The ceramics that the US-based designer Dina Nur Satti creates in her Brooklyn studio engage with symbols and traditions from half a world away. Satti was born in N’Djamena, the capital of Chad, in 1987, has Sudanese and Somali heritage, and was raised in France and Kenya before relocating to New York, taking a degree in international and intercultural studies at the city’s Fordham University.
This transnational knowledge informs her work. Her company, Nur Ceramics, established in 2016, takes its title from Satti’s own middle name, which is also a term for the Sufi concept that light can be found through one’s shadow. Creating expressive wheel-thrown and coil-built vessels in earth tones, she draws on various East African cultural traditions and natural forms—a vessel with two asymmetrical “arms” is inspired by the form of the native acacia tree, for example, while a piece with an eggshell finish makes reference to the ostrich egg motif common in Nubian and Egyptian creation myths—and she has traveled extensively through northern and eastern Africa observing the use of clay pots in ceremonies.
Satti is also one of the female designers featured in the new Phaidon book, Woman Made: Great Women Designers. In this interview, she discusses her beginnings, practice, and why women designers should stand their ground.
Woman Made Can you describe or characterize what you do?
Dina Nur Satti My practice is a framework for self-knowing and personal and communal evolution. I think of it as a spiritual practice because it connects me to the ethereal world of creativity that is otherworldly and larger than myself. Being an artist to me truly feels like a divine experience. We work with subtle energies within our own selves and transform ideas in our minds into three-dimensional expressions.
WM How did you get started in ceramics?
DNS My exposure to art from when I was very young was around music. My dad had this community of painters and oud players and musicians that he was always around. I started to understand what it is to be devoted to art and what it is to communicate ideas through art. I saw people’s devotion to art, and I was always searching for that thing that was going to be my own. Eventually, that thing came and clicked with ceramics. After six months, I left my job and took my savings, and decided to set up a studio. When you first start, you’re dabbling with mugs and bowls, but for me, I wanted to switch very quickly into sculptures and pieces that almost help people transcend and feel like they were in an alternate space. I think it really reflects some of my own personal journey. I’m someone who loves minimalism, who loves clean lines.
WM How important is collaboration or the collaborative process to you as a designer?
DNS Art doesn’t exist and develop in a vacuum. Even if my audience can’t see it from the outside, my relationship with other artists is a constant aspect of my journey. Being around other creatives who share your artistic worldview and exchanging ideas and experiences with them acts as a catalyst in your journey. It’s an incredibly symbiotic relationship. The imperialist mind functions through divisiveness, but in order for us to continue to survive on this Earth with rising climate change and a global pandemic amidst other crises, there is a need for our core belief systems to be changed and to recognize that all beings are kin and that one cannot thrive without the other. It’s also a time for us to recognize that our collective actions as a society have consequences, and what we are currently experiencing are a direct result of historically capitalist decisions stemming from these misaligned beliefs.

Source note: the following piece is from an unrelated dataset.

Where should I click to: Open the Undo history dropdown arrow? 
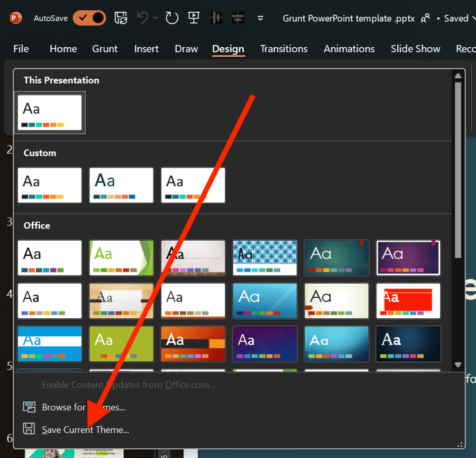click(x=156, y=18)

WM What is the design challenge currently giving you the most pleasure?
DNSI’m currently doing research into the ritual use of objects in indigenous cultures around the world. I think what is really fascinating is finding similarities in cultures that are very different. Additionally, there is some fascinating research around the role of women in ritual and art in pre-Judeo-Christian societies. Women were the central figures who carried the practical and spiritual knowledge of art and were pivotal in the preservation of tradition, and led ceremonies for the community.
WM Have the events of the last year signaled a change for artists in terms of gender and racial bias?
DNSI think Summer of 2020 was a big year for many BIPOC artists in the US, and I remember for many years before that feeling like there was this glass ceiling that was there, and it was only that year that I feel like that glass ceiling was recognized by the art and design community as a whole.
WM Who is your own personal female role model and the person you’d most like to meet and learn from?
DNS Magdalene Odundo. It’s so rare as a woman from Africa to find role models and elders who so beautifully connect indigenous craft methods and the modern design world. Dame Odundo is such an inspiration to me, and I hope I have the honor to meet and learn from her one day.
WM What advice do you give young women designers?
DNS That the best way to stay grounded is by staying present with what is challenging instead of trying to avoid it. Be comfortable with the uncomfortable. I think this past year taught us that. I think our society has in its DNA this conditioning to ignore what is uncomfortable, and we don’t encourage its members to look at their individual and collective shadows. This past year I feel like we were all forced to sit with these shadows and no longer deny their existence.